The blanket was pulled up to her chest. Someone had brushed her gray hair back from her forehead like they were trying to make death look neat. But there was nothing neat about this. Nothing peaceful either. She was just… gone.
I walked to the bedside on shaking legs and took her hand.
It was cold.
That was what broke me.
“No.” The word tore out of me before I could stop it. “No, no, no… Aunt Bea…”

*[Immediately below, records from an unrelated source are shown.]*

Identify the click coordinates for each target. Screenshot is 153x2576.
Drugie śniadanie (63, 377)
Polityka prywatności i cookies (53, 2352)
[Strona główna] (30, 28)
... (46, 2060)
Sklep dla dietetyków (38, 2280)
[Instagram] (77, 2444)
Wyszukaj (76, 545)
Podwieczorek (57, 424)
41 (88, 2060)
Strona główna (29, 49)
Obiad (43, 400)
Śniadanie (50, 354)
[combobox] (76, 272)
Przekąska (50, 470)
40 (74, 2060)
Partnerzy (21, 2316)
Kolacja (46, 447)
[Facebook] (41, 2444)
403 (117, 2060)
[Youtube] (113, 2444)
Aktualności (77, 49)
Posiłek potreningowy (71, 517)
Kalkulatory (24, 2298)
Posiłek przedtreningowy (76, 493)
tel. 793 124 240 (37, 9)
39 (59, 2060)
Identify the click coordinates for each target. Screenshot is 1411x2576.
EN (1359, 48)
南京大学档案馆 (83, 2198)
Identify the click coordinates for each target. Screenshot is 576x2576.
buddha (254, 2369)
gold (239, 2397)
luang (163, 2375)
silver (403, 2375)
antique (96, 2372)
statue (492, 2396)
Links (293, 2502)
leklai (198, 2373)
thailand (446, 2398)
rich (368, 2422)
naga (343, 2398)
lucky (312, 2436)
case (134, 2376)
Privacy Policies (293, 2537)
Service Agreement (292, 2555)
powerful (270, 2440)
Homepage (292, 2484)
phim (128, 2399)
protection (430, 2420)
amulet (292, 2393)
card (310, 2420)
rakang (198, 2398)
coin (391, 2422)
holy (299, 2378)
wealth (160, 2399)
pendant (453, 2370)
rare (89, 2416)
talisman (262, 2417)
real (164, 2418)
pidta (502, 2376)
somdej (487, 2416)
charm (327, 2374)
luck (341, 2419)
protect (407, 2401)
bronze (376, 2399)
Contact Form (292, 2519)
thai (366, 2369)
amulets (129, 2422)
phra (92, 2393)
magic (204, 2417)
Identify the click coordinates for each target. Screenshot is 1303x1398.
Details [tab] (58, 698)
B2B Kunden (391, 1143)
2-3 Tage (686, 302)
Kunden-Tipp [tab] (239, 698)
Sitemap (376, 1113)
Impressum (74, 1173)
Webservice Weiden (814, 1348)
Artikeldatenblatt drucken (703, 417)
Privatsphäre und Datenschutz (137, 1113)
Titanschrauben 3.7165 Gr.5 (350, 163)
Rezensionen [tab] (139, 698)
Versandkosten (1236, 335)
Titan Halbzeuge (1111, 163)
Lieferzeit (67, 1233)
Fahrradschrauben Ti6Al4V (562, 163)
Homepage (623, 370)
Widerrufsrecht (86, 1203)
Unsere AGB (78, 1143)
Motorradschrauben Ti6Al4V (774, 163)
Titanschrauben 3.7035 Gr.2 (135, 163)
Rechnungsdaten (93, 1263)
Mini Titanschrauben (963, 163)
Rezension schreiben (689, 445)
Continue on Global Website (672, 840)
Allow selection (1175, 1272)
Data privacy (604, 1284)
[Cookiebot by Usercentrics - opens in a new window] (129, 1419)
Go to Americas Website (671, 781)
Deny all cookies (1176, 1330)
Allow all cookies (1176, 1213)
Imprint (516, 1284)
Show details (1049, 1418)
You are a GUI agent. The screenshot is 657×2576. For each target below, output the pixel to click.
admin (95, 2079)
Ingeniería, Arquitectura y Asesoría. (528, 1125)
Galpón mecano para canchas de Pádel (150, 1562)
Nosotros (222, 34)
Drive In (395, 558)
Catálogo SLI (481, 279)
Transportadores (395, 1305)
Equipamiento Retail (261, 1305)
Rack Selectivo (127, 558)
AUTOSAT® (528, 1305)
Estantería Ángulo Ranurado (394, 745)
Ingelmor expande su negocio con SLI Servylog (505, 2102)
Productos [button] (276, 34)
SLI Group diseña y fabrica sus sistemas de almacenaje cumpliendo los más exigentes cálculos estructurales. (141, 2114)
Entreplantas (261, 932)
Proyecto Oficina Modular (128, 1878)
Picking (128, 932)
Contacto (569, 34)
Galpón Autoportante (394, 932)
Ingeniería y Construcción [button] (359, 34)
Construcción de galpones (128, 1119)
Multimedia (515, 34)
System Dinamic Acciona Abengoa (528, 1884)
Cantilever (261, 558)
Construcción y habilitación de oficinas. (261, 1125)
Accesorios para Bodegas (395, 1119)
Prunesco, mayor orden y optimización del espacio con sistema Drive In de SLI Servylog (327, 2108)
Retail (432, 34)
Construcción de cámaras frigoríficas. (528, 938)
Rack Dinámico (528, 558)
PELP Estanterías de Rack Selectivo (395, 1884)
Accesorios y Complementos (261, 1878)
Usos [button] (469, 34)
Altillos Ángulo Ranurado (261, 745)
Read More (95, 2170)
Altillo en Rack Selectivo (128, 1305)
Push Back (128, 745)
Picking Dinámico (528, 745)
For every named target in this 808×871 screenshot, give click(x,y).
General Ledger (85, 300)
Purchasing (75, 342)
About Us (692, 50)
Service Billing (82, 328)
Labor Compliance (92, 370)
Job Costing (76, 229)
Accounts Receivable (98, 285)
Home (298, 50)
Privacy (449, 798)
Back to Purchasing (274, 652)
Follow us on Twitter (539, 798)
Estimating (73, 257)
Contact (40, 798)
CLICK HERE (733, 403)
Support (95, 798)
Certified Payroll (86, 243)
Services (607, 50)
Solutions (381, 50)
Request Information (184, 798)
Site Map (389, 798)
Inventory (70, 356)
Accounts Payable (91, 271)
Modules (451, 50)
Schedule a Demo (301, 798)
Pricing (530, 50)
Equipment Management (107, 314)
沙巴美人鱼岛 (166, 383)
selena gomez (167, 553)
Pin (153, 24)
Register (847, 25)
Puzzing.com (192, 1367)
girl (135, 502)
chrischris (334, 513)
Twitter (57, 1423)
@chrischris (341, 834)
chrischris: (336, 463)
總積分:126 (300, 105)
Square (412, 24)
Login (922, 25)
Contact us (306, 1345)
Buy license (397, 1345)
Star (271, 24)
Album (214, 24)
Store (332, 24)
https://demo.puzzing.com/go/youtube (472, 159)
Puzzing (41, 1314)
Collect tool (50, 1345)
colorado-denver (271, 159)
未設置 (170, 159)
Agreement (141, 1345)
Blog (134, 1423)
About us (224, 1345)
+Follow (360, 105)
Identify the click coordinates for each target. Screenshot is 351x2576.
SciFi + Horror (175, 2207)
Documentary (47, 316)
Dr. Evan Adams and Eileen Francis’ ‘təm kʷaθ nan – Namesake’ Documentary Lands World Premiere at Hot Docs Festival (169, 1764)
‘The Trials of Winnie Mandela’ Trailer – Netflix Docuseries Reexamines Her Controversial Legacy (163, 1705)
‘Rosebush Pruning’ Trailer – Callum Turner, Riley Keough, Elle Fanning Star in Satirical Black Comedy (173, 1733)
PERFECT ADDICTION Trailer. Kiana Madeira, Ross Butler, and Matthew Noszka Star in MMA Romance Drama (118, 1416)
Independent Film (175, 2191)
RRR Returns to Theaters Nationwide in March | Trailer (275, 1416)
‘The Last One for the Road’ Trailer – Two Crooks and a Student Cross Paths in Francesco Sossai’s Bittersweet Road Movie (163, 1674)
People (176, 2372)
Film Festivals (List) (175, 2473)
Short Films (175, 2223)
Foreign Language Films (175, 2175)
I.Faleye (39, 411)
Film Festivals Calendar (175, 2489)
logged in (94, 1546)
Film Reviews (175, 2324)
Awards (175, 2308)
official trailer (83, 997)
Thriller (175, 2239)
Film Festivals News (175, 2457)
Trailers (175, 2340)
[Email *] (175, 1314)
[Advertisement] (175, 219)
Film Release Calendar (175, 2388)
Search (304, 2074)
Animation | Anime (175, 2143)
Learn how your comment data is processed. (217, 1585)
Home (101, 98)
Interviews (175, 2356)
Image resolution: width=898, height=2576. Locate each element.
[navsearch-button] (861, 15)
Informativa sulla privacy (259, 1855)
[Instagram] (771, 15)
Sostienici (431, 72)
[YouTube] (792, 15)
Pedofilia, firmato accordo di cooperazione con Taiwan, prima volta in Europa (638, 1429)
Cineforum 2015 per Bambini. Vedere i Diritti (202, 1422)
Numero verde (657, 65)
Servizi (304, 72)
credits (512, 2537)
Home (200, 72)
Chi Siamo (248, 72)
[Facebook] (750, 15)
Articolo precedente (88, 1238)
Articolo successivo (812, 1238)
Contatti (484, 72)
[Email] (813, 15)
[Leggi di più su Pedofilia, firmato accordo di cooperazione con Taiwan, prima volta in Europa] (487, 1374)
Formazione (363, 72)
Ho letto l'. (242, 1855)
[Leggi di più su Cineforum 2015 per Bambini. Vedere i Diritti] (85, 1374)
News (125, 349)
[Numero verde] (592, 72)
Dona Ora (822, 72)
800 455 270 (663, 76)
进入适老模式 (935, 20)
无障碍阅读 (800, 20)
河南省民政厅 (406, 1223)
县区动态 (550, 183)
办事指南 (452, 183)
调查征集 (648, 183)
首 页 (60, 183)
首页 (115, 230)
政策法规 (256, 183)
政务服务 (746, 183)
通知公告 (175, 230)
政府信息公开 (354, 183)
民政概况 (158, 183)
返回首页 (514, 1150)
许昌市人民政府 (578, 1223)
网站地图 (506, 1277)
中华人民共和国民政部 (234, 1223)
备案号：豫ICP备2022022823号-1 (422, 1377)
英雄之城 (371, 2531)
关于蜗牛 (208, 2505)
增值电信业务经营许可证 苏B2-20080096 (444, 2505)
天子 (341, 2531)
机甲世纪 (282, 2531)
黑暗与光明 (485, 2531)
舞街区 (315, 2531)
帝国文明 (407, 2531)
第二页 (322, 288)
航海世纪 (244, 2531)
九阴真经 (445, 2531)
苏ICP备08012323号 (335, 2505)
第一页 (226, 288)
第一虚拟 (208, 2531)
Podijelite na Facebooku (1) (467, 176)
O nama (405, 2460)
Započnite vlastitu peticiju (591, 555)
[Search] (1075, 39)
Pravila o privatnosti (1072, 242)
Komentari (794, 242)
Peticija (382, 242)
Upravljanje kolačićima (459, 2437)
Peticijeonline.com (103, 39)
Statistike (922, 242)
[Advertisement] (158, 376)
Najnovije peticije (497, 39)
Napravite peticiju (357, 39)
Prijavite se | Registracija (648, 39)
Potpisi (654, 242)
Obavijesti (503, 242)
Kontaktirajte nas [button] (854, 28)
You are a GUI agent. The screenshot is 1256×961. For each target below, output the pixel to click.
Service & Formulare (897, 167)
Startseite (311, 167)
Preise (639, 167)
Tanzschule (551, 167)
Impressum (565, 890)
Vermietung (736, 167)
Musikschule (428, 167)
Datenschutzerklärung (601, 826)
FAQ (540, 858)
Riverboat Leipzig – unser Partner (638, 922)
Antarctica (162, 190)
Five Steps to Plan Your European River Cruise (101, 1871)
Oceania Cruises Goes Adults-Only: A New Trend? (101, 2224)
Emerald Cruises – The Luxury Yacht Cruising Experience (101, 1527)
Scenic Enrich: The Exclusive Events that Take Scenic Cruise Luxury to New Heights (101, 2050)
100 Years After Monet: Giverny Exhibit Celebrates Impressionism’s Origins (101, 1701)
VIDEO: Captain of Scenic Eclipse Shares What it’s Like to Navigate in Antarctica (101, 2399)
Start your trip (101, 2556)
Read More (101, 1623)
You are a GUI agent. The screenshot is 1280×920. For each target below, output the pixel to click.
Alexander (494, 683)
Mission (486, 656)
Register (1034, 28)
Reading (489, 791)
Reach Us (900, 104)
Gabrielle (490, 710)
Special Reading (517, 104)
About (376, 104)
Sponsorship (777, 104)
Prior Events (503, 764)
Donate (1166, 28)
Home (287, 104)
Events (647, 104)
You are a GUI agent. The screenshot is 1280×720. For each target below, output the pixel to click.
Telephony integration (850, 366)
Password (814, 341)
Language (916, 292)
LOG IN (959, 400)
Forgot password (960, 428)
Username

A sob climbed up my throat so hard it hurt.
“You weren’t supposed to die like this,” I cried. “Who am I supposed to call when I burn the rice now? Who’s going to pretend your terrible peach pie tastes good just because I made it? Who’s going to remind me to take my umbrella every time it rains?”
My tears hit the blanket over her hand.
“You were supposed to tell me,” I whispered through the sobs. “You were supposed to stay.”
The room stayed silent.
Just fluorescent lights humming overhead and the smell of antiseptic and flowers starting to die in the vase by the window.
I kissed her forehead anyway.
Then I walked out before my legs gave out under me.
"Excuse me," I said. My voice didn't sound like mine. "I need some air."
I walked. I didn't run, because if I ran I would scream, and if I screamed I wouldn't stop. I walked past the nurses' station, past the elevators, down the stairs because I couldn't stand still long enough for an elevator to come. My heels clicked against the concrete and the sound bounced off the walls until it sounded like ten people were chasing me.
By the time I pushed open the door to the parking garage, I was shaking so hard my teeth were knocking together.
I made it to my car. I got the door open. I sat down.
And then I broke.
I cried the way I hadn't cried since I was twelve years old and a police officer sat me down on a couch and told me my parents weren't coming home. I cried until my throat hurt. I cried until I couldn't see. I cried for Aunt Bea, who'd raised me on a librarian's salary and never made me feel like I was a burden. I cried for the secret she'd died trying to tell me.
When I finally stopped, my mascara was halfway down my face and the parking garage was almost empty.
Almost.
A black car was parked three spaces down from mine. Engine running. Windows tinted so dark I couldn't see in.
It hadn't been there when I parked.
I stared at it. It stared back. Or maybe it didn't. Maybe there was no one inside at all and I was losing my mind from grief and fear and the kind of bone-deep tired that comes from finding out everyone you trusted was already gone.
I started my car.
The black car didn't move.
I pulled out and drove away slowly, watching it in my mirror.
The black car still didn't move.
But when I turned out onto the main road two minutes later, I could have sworn I saw the same tinted windows two cars behind me.